_Entries provided_
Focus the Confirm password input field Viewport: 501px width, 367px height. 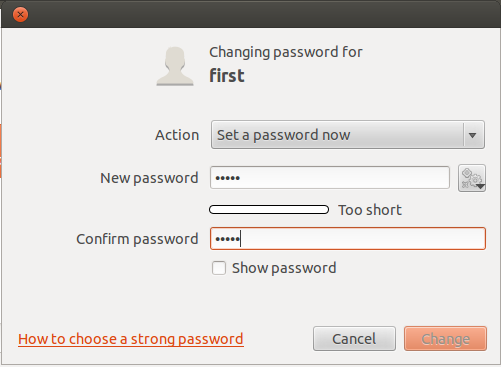pos(348,239)
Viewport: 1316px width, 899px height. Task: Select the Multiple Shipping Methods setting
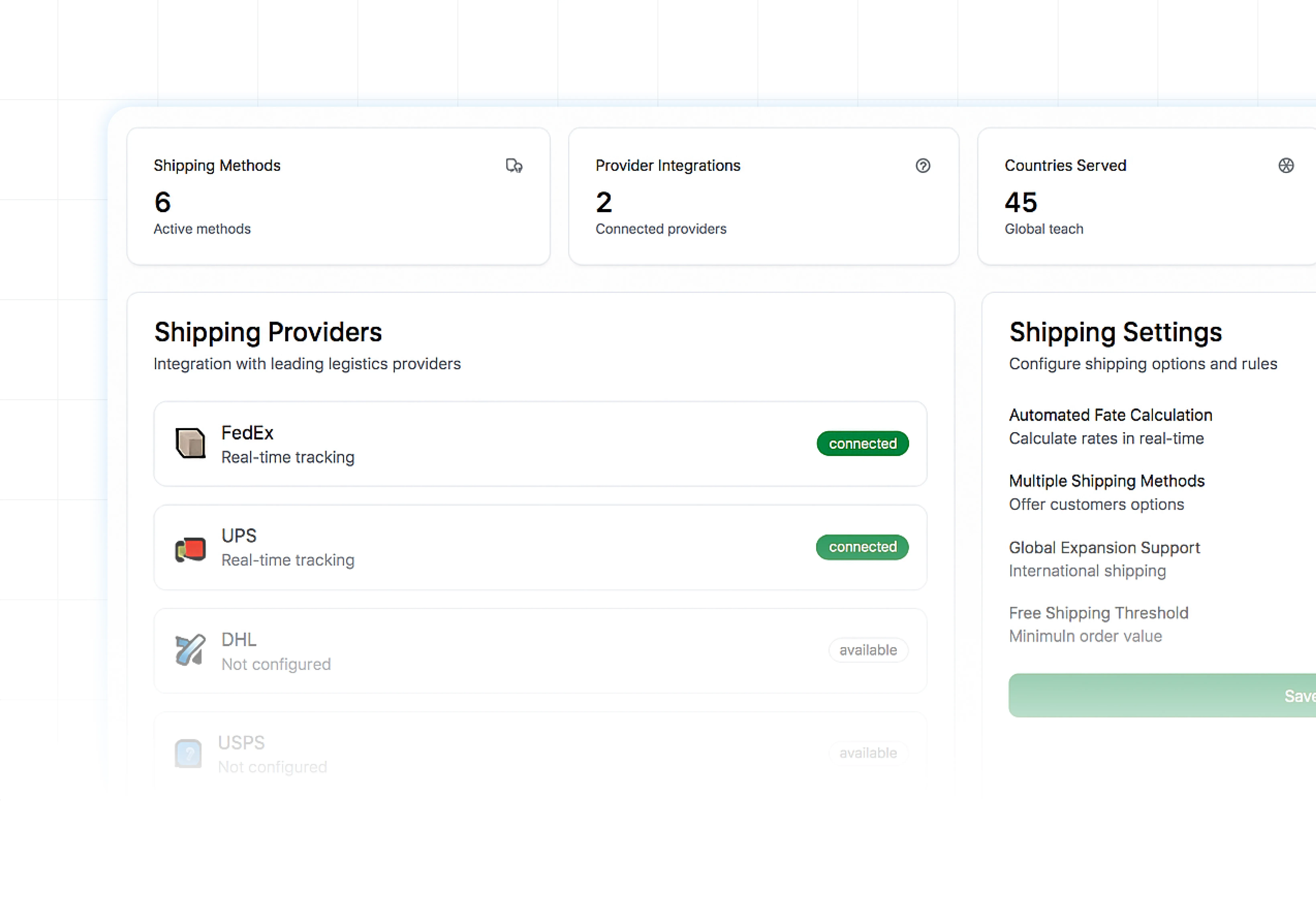tap(1107, 481)
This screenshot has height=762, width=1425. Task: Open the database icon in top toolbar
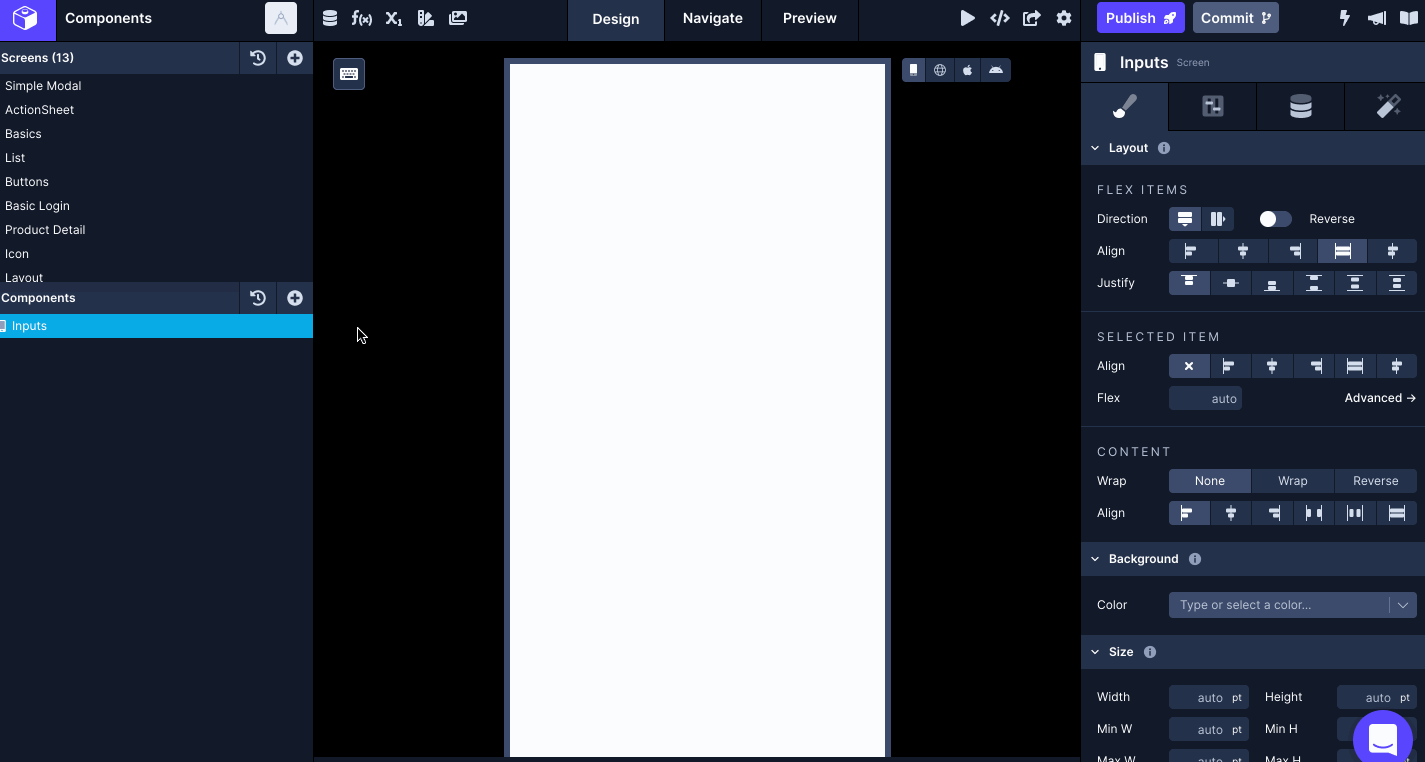330,18
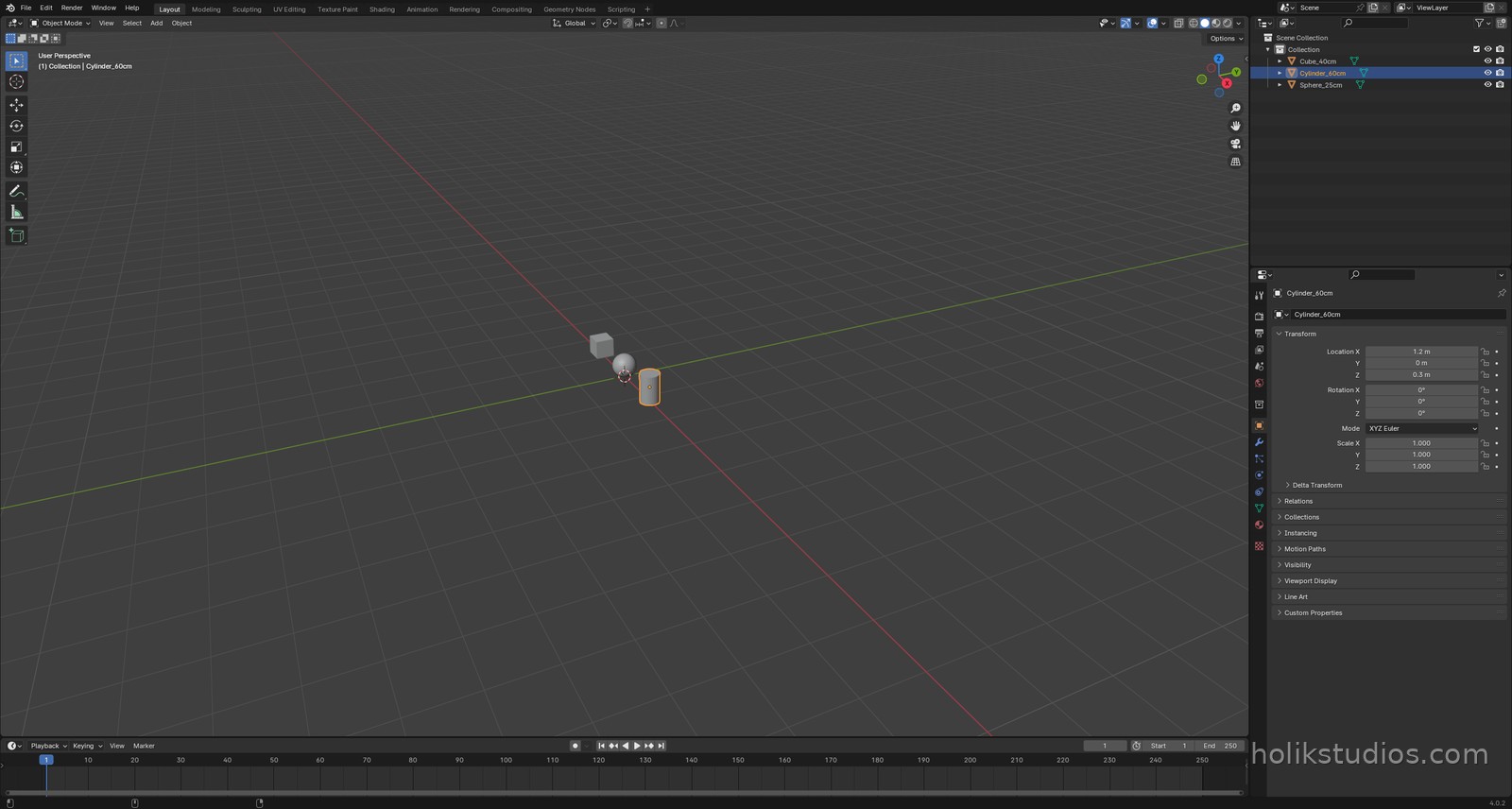The image size is (1512, 809).
Task: Click the Location X value field
Action: point(1421,352)
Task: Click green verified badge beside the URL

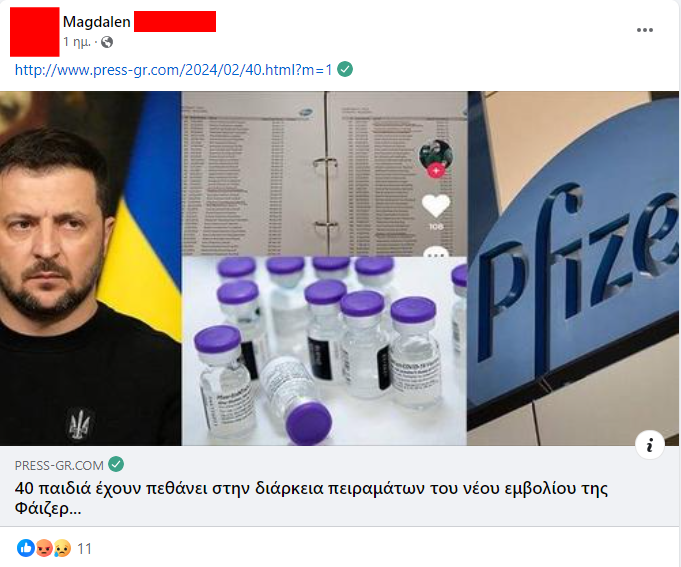Action: coord(345,69)
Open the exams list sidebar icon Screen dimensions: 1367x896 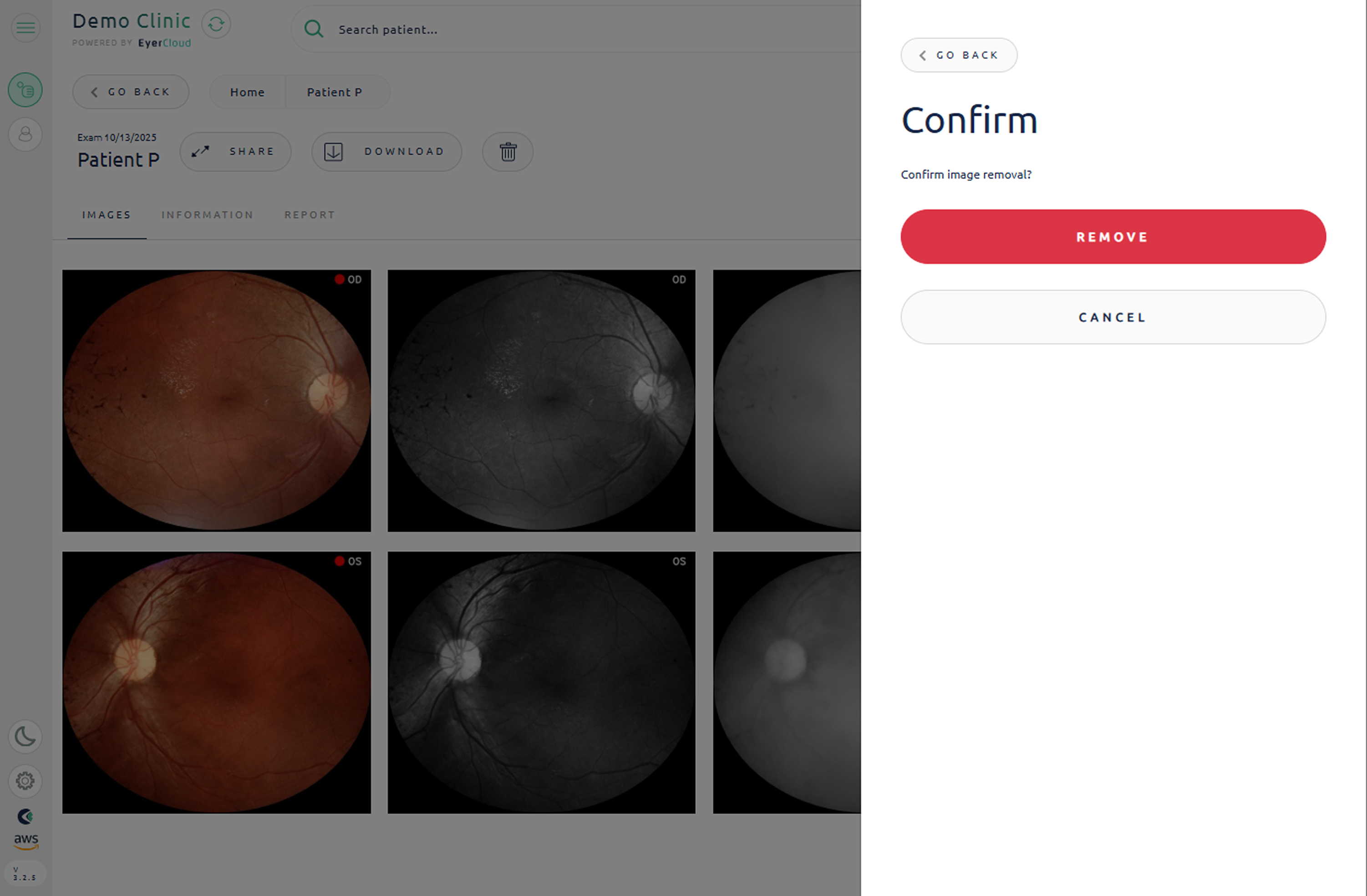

_Given exercise_
Extract the lines from the one with "Viewport: 1316px width, 899px" to the one with "Action: coord(345,69)", inclusive, repeating each exactly and leaving the pictures out of your answer.

_Problem solution_
Viewport: 1316px width, 899px height. Task: Select the Multiple Shipping Methods setting
tap(1107, 481)
This screenshot has height=762, width=1425. Task: Open the database icon in top toolbar
330,18
The image size is (1512, 809).
Task: Click the Location X value field
Action: point(1421,352)
Task: Click green verified badge beside the URL

Action: coord(345,69)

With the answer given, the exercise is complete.